#### Requirements:
Swap "HSP70 chart" for "HSP70 graph" in the records between the line holding "Click the title Liver and Blood Parameters" and the line holding "point(266,92)", inclusive, and write those lines out again with nothing else changed.
#### Provided information
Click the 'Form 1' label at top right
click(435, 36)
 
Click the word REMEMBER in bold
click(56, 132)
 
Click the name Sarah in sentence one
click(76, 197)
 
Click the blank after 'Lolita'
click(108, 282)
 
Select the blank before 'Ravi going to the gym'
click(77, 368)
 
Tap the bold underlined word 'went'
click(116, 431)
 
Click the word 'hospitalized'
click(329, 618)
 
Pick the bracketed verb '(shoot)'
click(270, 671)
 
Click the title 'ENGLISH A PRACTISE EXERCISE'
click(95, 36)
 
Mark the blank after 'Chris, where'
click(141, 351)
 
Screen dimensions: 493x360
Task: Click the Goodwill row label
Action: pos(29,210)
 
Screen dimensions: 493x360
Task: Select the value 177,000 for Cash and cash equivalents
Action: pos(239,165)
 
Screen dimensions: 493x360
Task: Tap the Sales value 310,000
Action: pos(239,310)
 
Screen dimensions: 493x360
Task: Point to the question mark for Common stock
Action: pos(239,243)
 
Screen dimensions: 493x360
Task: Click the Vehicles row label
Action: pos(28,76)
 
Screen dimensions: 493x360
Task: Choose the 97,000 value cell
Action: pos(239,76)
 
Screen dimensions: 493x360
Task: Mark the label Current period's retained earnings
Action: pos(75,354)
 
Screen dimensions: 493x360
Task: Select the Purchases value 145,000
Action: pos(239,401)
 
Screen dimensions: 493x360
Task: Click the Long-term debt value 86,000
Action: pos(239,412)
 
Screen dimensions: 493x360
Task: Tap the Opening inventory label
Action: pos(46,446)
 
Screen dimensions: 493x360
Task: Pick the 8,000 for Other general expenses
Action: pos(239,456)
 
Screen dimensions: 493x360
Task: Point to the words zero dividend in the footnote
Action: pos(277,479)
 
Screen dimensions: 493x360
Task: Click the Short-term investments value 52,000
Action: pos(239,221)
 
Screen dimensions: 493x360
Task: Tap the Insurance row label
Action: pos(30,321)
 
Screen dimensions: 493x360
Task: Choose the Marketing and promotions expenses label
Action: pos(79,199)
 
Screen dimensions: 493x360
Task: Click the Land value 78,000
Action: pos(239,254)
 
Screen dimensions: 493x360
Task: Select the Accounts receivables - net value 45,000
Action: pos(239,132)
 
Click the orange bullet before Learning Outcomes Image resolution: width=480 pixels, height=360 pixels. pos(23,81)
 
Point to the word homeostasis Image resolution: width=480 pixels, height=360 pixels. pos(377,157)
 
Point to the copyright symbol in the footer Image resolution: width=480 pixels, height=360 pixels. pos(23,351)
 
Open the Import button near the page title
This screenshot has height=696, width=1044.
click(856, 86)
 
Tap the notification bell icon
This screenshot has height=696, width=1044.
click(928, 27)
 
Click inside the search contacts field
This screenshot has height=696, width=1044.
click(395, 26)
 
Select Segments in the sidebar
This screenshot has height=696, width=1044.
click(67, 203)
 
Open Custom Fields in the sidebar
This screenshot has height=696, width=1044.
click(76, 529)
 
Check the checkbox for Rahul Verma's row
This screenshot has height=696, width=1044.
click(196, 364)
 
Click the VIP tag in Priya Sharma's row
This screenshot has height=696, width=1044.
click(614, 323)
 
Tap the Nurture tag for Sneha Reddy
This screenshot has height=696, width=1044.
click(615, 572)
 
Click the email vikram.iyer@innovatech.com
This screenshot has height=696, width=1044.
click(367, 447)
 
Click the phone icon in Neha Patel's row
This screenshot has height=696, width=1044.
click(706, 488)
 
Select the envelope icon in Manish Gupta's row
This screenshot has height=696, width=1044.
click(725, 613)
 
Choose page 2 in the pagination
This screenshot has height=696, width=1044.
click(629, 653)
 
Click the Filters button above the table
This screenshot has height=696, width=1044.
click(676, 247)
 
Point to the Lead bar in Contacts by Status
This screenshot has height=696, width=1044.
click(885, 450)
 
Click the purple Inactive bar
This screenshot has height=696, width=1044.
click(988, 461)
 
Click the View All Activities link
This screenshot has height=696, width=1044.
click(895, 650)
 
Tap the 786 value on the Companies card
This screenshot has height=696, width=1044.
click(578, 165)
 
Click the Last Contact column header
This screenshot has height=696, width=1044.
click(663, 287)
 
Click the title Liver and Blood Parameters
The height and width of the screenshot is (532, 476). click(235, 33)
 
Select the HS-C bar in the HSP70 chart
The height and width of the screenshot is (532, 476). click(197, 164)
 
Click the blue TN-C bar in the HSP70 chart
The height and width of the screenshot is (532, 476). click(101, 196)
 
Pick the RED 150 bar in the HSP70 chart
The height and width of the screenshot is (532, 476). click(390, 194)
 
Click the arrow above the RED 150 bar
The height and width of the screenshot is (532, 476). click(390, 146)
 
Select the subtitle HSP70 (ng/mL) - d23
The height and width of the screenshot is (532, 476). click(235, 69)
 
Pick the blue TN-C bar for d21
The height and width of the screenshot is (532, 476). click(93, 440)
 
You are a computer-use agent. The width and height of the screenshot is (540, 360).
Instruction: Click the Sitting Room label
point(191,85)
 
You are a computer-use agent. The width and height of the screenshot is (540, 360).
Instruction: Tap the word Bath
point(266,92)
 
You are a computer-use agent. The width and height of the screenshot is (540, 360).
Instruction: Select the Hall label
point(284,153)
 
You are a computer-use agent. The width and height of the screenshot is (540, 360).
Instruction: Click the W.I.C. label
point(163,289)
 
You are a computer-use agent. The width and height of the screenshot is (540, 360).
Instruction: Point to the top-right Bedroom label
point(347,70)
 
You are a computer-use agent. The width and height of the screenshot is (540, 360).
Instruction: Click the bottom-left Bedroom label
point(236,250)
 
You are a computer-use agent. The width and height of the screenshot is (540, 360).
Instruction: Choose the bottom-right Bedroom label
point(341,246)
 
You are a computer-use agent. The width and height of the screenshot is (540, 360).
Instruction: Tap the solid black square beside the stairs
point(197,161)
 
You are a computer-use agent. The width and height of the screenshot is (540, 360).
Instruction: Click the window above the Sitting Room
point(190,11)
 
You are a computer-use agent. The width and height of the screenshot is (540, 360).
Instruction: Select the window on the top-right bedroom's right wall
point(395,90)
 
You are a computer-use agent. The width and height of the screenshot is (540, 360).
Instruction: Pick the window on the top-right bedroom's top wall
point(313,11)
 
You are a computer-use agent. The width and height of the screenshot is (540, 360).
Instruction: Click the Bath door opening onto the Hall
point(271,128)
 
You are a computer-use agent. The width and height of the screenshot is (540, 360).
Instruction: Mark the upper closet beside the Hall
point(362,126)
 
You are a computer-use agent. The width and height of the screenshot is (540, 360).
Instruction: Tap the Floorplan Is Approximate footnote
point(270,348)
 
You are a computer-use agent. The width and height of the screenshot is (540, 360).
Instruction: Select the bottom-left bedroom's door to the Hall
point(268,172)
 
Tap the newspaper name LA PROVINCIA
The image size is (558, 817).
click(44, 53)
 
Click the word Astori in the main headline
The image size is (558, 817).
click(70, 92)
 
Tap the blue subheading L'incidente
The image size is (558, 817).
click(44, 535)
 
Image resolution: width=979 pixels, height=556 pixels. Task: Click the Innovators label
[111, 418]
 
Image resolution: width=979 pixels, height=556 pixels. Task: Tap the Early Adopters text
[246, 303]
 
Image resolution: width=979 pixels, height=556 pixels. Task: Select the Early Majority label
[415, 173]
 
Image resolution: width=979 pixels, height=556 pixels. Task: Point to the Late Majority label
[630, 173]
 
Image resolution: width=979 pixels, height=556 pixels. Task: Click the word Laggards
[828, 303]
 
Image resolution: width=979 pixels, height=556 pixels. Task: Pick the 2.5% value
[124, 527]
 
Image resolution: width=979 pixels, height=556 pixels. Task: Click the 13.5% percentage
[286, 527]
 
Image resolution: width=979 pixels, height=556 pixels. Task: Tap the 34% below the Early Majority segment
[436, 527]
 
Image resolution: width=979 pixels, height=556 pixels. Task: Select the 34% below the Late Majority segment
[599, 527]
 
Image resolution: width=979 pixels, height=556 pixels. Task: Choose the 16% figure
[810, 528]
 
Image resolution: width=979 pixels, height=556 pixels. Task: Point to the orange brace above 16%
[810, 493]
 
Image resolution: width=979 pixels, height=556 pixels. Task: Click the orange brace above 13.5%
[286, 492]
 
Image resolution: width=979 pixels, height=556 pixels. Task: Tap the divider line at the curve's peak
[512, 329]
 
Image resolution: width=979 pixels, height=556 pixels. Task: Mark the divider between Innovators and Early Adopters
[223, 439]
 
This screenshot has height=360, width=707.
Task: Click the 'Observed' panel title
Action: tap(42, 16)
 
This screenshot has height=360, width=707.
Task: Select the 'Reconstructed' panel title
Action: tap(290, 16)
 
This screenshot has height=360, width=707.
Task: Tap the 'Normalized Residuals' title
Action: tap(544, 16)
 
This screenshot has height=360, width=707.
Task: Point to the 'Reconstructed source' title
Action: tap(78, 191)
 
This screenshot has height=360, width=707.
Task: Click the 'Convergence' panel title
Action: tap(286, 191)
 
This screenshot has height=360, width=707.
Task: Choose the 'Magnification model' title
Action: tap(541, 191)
########
#### In response:
Click the title Liver and Blood Parameters
The height and width of the screenshot is (532, 476). click(235, 33)
 
Select the HS-C bar in the HSP70 graph
The height and width of the screenshot is (532, 476). click(197, 164)
 
Click the blue TN-C bar in the HSP70 graph
The height and width of the screenshot is (532, 476). click(101, 196)
 
Pick the RED 150 bar in the HSP70 graph
The height and width of the screenshot is (532, 476). click(390, 194)
 
Click the arrow above the RED 150 bar
The height and width of the screenshot is (532, 476). click(390, 146)
 
Select the subtitle HSP70 (ng/mL) - d23
The height and width of the screenshot is (532, 476). click(235, 69)
 
Pick the blue TN-C bar for d21
The height and width of the screenshot is (532, 476). click(93, 440)
 
You are a computer-use agent. The width and height of the screenshot is (540, 360).
Instruction: Click the Sitting Room label
point(191,85)
 
You are a computer-use agent. The width and height of the screenshot is (540, 360).
Instruction: Tap the word Bath
point(266,92)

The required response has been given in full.